Quantitative sports betting using Dremio

As financial markets become more and more efficient, institutional investors, as well as private individuals, are searching for alternatives to increase their returns and diversify their portfolio. Over the last few years, an ever increasing number of people have started focusing on the sports betting markets as a potential source of investment/trading opportunities. With the rise of on-line sports betting websites and exchanges, the possibility of applying long established quantitative trading approaches to sports betting has become a reality.

The basis of every quantitative trading strategy, whether one decides to trade S&P 500 stocks, futures contracts or the Champions League matches is, undeniable, data. Data is needed to research, calibrate and build quantitative trading strategies which try to capture inefficiencies in the underlying markets in the trader’s benefit. Data for sports betting markets is available today from both free and proprietary sources.
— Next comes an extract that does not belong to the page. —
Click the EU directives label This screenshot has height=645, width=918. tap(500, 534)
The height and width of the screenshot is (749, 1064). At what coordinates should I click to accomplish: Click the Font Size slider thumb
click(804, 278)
Unfortunately, data comes in many different “flavours” and getting it ready for the analysis one has in mind is not always a straightforward task.

In this tutorial article, our goals are:

  • To show how one can use Dremio to store and access a raw dataset of recorded soccer matches
  • Get this data in Python and use appropriate data cleaning and manipulation techniques to transform the data into easily manipulated timeseries
  • Perform some initial basic analysis of potential betting strategies on this dataset.
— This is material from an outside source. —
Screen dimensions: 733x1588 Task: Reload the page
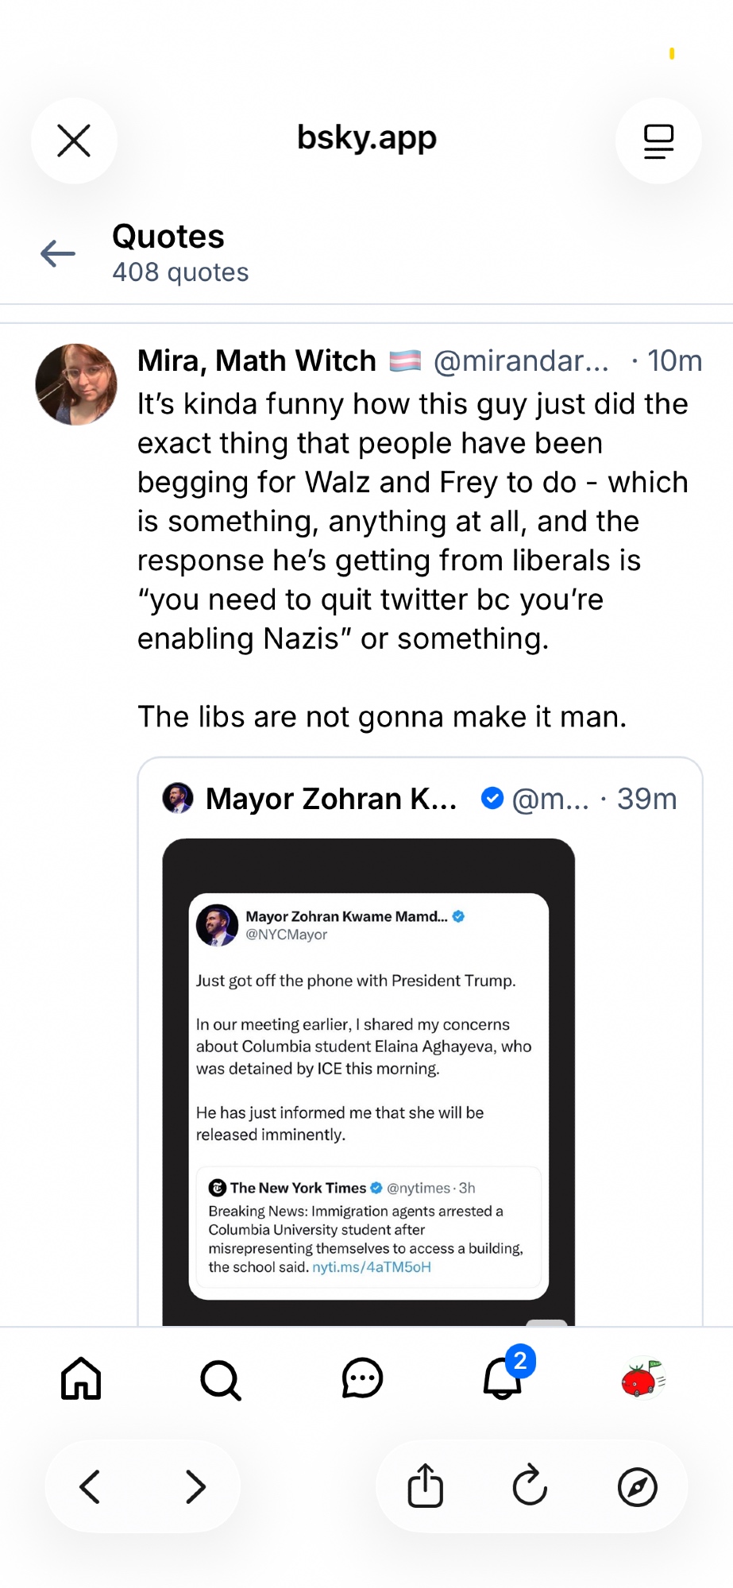tap(530, 1486)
Setting up the environment

In what follows, the following will be needed.

  • Python version 2.7
  • Pandas (a Python package) version 0.20.1
  • Numpy (a python package) version 1.11.3
  • PyODBC (a Python package) version 4.0.16
  • Dremio’s ODBC driver (specific to your operating system)

It will also be assumed that we have access to a Dremio instance where the appropriate data sources containing the recorded soccer matched betting data is stored.

Setting up Python and required packages

If Python 2.7 is not already installed, then please see the instructions for both Windows, Linux and OS platforms here.

Bear in mind that it is not required for this article to use the Anaconda distribution, any Python 2.7 distribution will suffice. However, Anaconda does come with most of the statistical, scientific packages already installed, so it is easier to just start the number crunching.

If you use Anaconda, Pandas should already be installed. To see which version is currently installed

import pandas as pd
pd.__version__

>> u'0.20.1'


import numpy as np
np.__version__

>> '1.12.1'

In any case, the latest available Pandas and Numpy version for your distribution can be installed as usual by going into the command prompt/terminal and typing

> pip install pandas (or numpy)

In the highly unlikely case that you run into problems, follow the detailed instructions here: https://pandas.pydata.org/pandas-docs/stable/install.html https://scipy.org/install.html

Similarly, PyODBC, a Python package to allow us to use ODBC drivers will be required. To see if PyODBC is already installed, try importing it.

import pyodbc
pyodbc.version

>> '4.0.16'

If importing the package fails, it can be installed using pip

> pip install pyodbc

For more detailed instructions, please see this note from Microsoft.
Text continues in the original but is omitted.